--- Task instructions ---
a. Reproduce the passage of the malaria article from "More than one" up to and including "then killed within.".
b. Condense the paragraph of the malaria article that begins "Haldar's group targeted a protein signaling system" into a short bulleted list that keeps its main facts.
c. According to the malaria article, how many U.S. malaria cases are reported each year?

--- Extracted text ---

= = = =

Blood pressure medicine could be the new weapon in the fight against malaria, according to research from the Feinberg School of Medicine.

Dr. Kasturi Haldar and her research group found that propranolol - a kind of drug known as a beta-blocker used to treat high blood pressure - makes anti-malarial drugs dramatically more effective when the drugs are used together.

The group is now testing combinations of anti-malaria drugs and propranolol for mass distribution in the future.

Haldar's group, which worked with the New York Blood Center for the project, wanted to address two problems with methods of malaria chemotherapy. The first problem is that the parasites quickly build up a resistance to drugs.

"We are running out of antibacterials," Haldar said. "This is the same problem with parasites."

Another problem, Haldar said, is that anti-malaria drugs only fight the parasite after it enters the blood. Haldar wanted to find a way to prevent symptoms of malaria.

Malaria is a disease that infects between 300 million and 500 million people a year, with 1,300 U.S. cases reported annually, according to the Centers for Disease Control and Prevention. There is no vaccine to prevent it.

More than one million people die every year from the most dangerous of the four forms, caused by the one-celled protozoan parasites called Plasmodium falciparum. Haldar's group studied these parasites and how they invade red blood cells.

Haldar's group targeted a protein signaling system that the parasites use to enter red blood cells. Without access to this system, the parasites die. Researchers used propranolol to block the activity of G-proteins in red blood cells, blocking entry for about 70 to 80 percent of the parasites. The remaining parasites that enter the red blood cells are then killed within.

As a result, using propranolol greatly reduced the needed doses of anti-malarial drugs.

= = = =

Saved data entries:

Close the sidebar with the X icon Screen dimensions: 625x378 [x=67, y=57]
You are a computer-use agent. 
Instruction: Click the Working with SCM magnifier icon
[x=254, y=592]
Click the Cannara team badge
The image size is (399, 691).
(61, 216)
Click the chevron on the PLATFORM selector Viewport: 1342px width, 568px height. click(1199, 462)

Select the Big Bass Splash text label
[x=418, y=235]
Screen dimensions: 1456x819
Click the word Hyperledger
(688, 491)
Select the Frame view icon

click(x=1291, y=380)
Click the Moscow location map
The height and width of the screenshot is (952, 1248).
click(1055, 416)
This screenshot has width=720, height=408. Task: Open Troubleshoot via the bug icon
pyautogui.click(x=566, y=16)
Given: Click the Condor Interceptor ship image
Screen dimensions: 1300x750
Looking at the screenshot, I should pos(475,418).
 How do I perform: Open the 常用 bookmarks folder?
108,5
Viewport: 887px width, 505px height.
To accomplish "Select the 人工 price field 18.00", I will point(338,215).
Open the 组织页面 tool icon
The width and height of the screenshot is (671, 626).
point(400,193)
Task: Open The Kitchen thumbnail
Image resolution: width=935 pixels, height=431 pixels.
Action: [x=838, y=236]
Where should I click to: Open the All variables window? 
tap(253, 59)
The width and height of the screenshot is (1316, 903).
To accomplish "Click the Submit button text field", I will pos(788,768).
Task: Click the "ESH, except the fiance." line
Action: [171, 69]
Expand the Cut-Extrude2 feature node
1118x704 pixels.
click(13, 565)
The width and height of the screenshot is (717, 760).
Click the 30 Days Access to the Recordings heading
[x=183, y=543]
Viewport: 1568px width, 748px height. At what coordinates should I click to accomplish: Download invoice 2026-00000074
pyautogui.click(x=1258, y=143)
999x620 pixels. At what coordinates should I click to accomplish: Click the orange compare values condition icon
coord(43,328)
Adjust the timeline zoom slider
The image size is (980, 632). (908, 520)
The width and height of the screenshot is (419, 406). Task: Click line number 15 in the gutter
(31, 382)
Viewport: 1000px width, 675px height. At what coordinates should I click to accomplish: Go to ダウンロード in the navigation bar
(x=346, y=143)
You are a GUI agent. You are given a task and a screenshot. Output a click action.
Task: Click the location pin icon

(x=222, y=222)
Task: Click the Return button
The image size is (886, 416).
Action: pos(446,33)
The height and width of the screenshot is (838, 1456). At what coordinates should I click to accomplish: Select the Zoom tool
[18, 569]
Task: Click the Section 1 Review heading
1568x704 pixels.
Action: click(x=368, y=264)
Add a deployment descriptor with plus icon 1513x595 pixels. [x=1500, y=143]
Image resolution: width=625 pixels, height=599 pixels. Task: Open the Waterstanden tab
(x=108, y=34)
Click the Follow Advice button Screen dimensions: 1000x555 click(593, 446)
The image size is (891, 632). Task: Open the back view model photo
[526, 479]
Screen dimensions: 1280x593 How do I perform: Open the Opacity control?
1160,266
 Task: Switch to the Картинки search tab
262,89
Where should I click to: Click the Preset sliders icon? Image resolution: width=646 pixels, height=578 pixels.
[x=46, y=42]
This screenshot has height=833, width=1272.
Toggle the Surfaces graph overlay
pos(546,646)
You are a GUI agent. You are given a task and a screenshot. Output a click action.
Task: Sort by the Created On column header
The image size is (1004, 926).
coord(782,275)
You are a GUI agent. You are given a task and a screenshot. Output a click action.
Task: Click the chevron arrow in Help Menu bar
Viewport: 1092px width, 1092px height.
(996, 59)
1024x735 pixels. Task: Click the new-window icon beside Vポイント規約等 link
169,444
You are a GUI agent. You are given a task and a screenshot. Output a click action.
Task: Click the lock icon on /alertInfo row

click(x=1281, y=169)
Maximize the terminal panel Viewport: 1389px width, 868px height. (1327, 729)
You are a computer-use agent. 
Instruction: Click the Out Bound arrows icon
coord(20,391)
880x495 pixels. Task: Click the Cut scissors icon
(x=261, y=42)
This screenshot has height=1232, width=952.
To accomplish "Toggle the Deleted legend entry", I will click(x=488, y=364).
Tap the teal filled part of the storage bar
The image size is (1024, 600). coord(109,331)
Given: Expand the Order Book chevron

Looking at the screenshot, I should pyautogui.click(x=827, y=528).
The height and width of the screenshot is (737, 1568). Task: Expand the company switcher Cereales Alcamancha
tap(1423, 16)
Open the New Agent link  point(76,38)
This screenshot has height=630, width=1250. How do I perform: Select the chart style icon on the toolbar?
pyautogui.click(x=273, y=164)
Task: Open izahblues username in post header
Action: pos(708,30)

= = = =

--- Answers for this exercise ---
a.
More than one million people die every year from the most dangerous of the four forms, caused by the one-celled protozoan parasites called Plasmodium falciparum. Haldar's group studied these parasites and how they invade red blood cells.

Haldar's group targeted a protein signaling system that the parasites use to enter red blood cells. Without access to this system, the parasites die. Researchers used propranolol to block the activity of G-proteins in red blood cells, blocking entry for about 70 to 80 percent of the parasites. The remaining parasites that enter the red blood cells are then killed within.

b.
- The group targeted a protein signaling system that the parasites use to enter red blood cells; without it, the parasites die.
- Propranolol blocked the activity of G-proteins in red blood cells, which stopped about 70 to 80 percent of the parasites from entering.
- The parasites that still got into the red blood cells were killed inside them.

c. About 1,300 U.S. cases are reported annually, according to the Centers for Disease Control and Prevention.